03/11/2016 08:09 GMT | Updated 03/11/2016 12:12 GMT

Article 50 High Court Ruling Comes As Lord Kerr Says He Thought It Would Only Be Used In A Coup

'The dictator in question might be so cross that he’d say "right, I’m off"'

The cross-bench peer who wrote Article 50 has admitted he only envisaged it would ever be used in the event of a coup in an EU member state.

In an interview with the BBC, Scottish Lord Kerr of Kinlochard also said the process “wasn’t really necessary” as it has always been possible for a country to withdraw.
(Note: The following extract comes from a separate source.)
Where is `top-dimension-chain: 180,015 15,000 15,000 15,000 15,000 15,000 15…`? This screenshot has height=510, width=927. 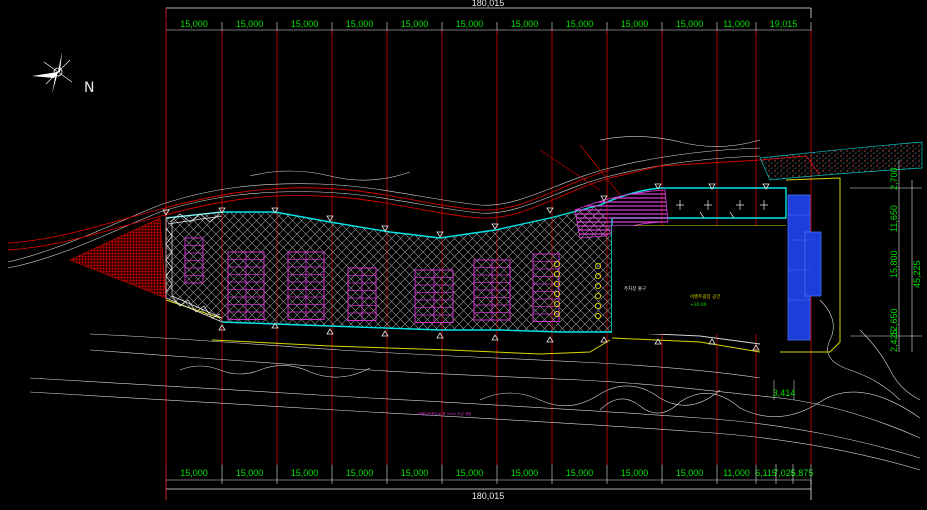 top-dimension-chain: 180,015 15,000 15,000 15,000 15,000 15,000 15… is located at coordinates (488, 17).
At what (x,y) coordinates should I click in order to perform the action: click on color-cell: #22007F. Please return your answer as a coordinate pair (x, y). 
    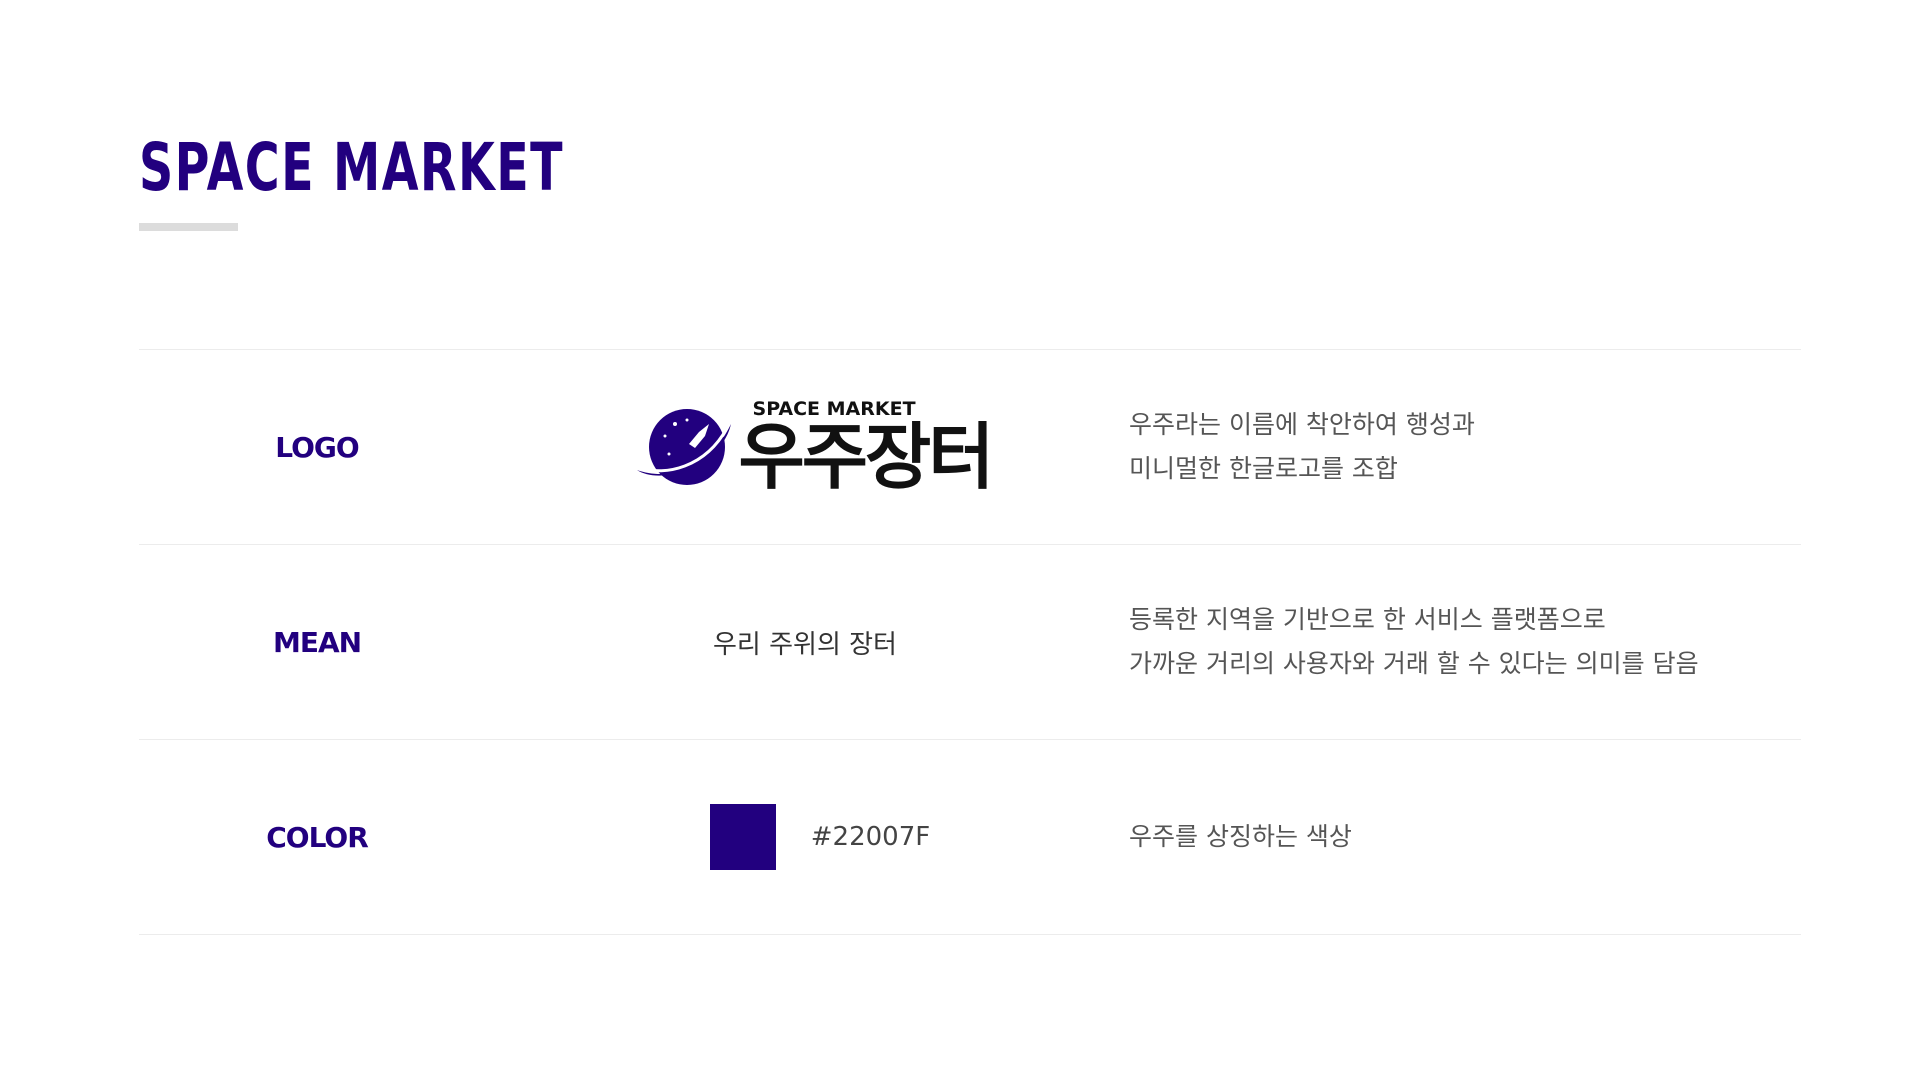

He added: “If you stopped paying the bills and you stopped turning up at the meetings, in due course your friends would notice that you seemed to have left.”

Lord Kerr of Kinlochard.

UPDATE: Theresa May Must Ask Parliament Before Triggering Brexit Article 50, High Court Rules

Lord Kerr, who as well as serving as UK ambassador to the EU and USA is a former head of the British diplomatic service, made the remarks ahead of a High Court ruling on the triggering of Article 50 due this morning.

He said: “I thought the circumstances in which it would be used, if ever, would be when there was a coup in a member state and the EU suspended that country’s membership.

“I thought that at that point the dictator in question might be so cross that he’d say ‘right, I’m off’ and it would be good to have a procedure under which he could leave.”

Lord Kerr also said Brexit was “not irrecoverable” and the UK might want to reconsider once the full terms become apparent. 

He added: “You can change your mind while the process is going on.

“During that period, if a country were to decide actually we don’t want to leave after all, everybody would be very cross about it being a waste of time.

“They might try to extract a political price but legally they couldn’t insist that you leave.”

The High Court ruling due today is one of the most important constitutional cases in generations.

Opponents argue the prime minister cannot use royal prerogative to trigger Article 50 of the Lisbon Treaty and start the UK’s exit from the European Union without the prior authority of Parliament.

Government lawyers say prerogative powers are a legitimate way to give effect “to the will of the people” who voted by a clear majority to opt for Brexit in the June EU referendum, reports the Press Association.

Following a three-day hearing in October the Lord Chief Justice, Lord Thomas - sitting with the Master of the Rolls, Sir Terence Etherton, and Lord Justice Sales - will give their ruling in a historic case expected to go to the Supreme Court for a final decision.

Theresa May announced at the Conservative Party conference that she intends giving an Article 50 notification by the end of March 2017.

Her opponents are drawn from all walks of life and led by investment fund manager and philanthropist Gina Miller.

Their teams of lawyers argued at the hearing in London that May unlawfully intended to by-pass parliamentary scrutiny while taking irreversible steps to remove statutory rights granted to UK citizens under the European Communities Act 1972, which made EU law part of UK law.

But the country’s top legal officer, Attorney General Jeremy Wright QC, said parliamentary consent for Article 50 was not required following the clear public referendum vote in favour of Brexit.

The Government was seeking “to give effect to the will of the people” and that was “wholly within the expectation of Parliament”, he said as he appeared on behalf of Brexit Secretary David Davis.

James Eadie QC, another senior member of the Government legal team, said any new treaty agreement with the European Union following Brexit would “very likely” have to be ratified by Parliament.

In submissions that caused the pound to rally, Eadie said the “view at the moment” was that ratification was likely if the royal prerogative was used to launch the Brexit process.

An Article 50 notification would only “fire the starting gun” for an expected two years of negotiations and not of itself change any common law or statutory right enjoyed by citizens.

Eadie added: “Any such changes are a matter for future negotiations, Parliamentary scrutiny, and implementation by legislation.”